[EXTRACTED ENTRIES Boundary: Start]
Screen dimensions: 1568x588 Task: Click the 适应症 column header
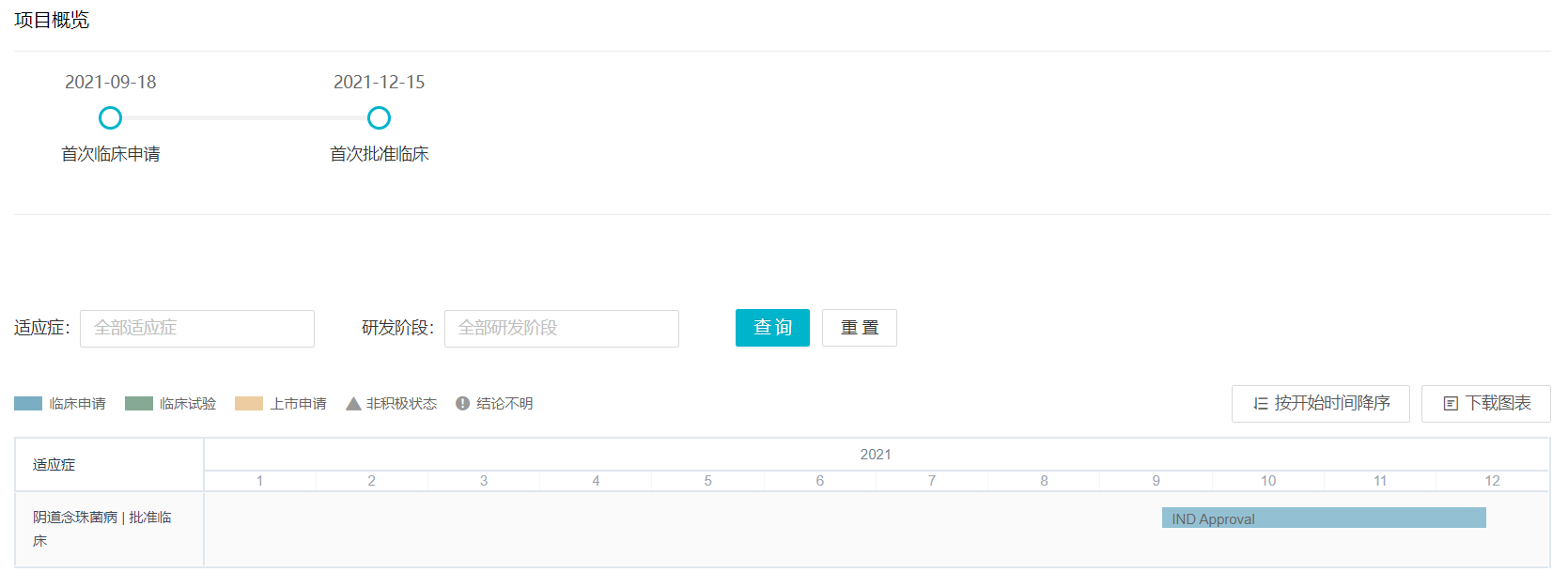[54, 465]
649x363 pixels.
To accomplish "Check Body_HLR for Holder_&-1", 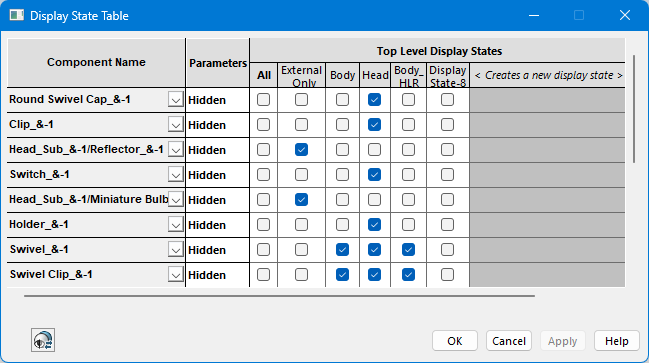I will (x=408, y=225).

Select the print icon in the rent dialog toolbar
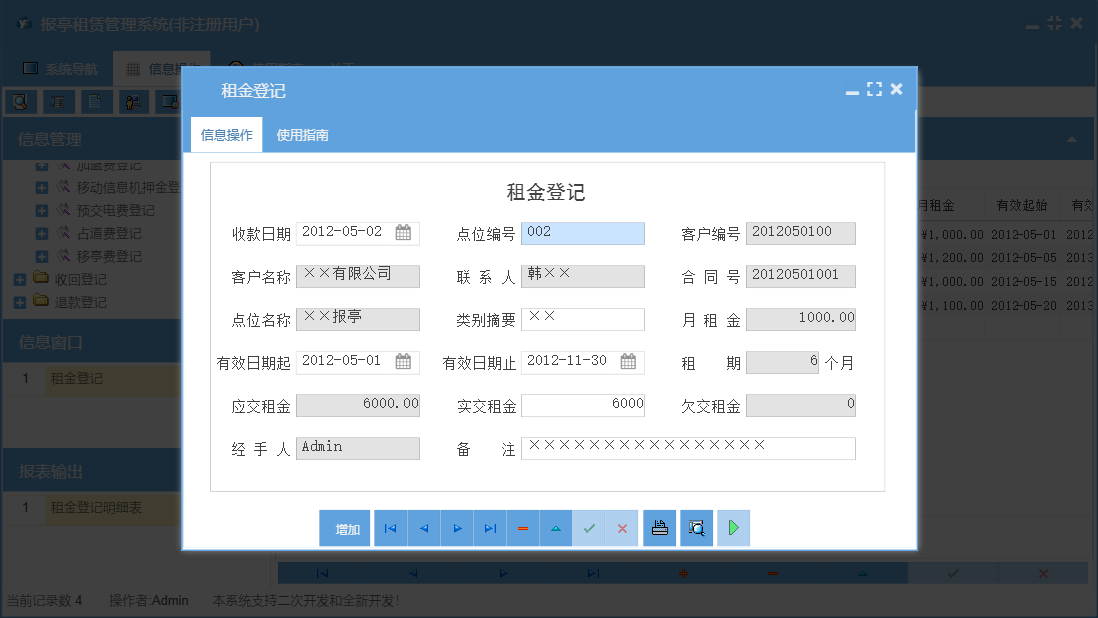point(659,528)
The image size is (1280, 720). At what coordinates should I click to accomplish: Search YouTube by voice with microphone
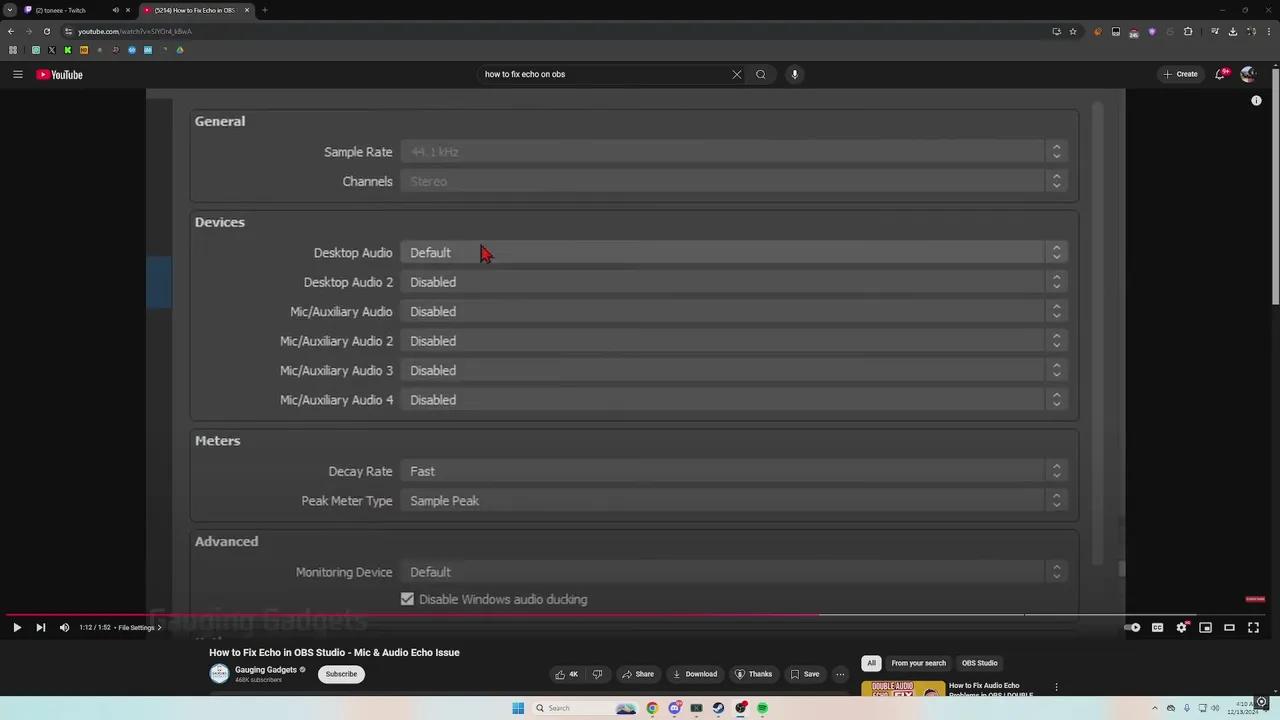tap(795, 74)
[EXTRACTED ENTRIES Boundary: End]
*WORK ORDER*
Write out exactly, please, the lines that start at the one containing "Select the print" and run through the final line of the entries, both included, leaving pictures out.

*ANSWER SECTION*
Select the print icon in the rent dialog toolbar
point(659,528)
The image size is (1280, 720). At what coordinates should I click to accomplish: Search YouTube by voice with microphone
tap(795, 74)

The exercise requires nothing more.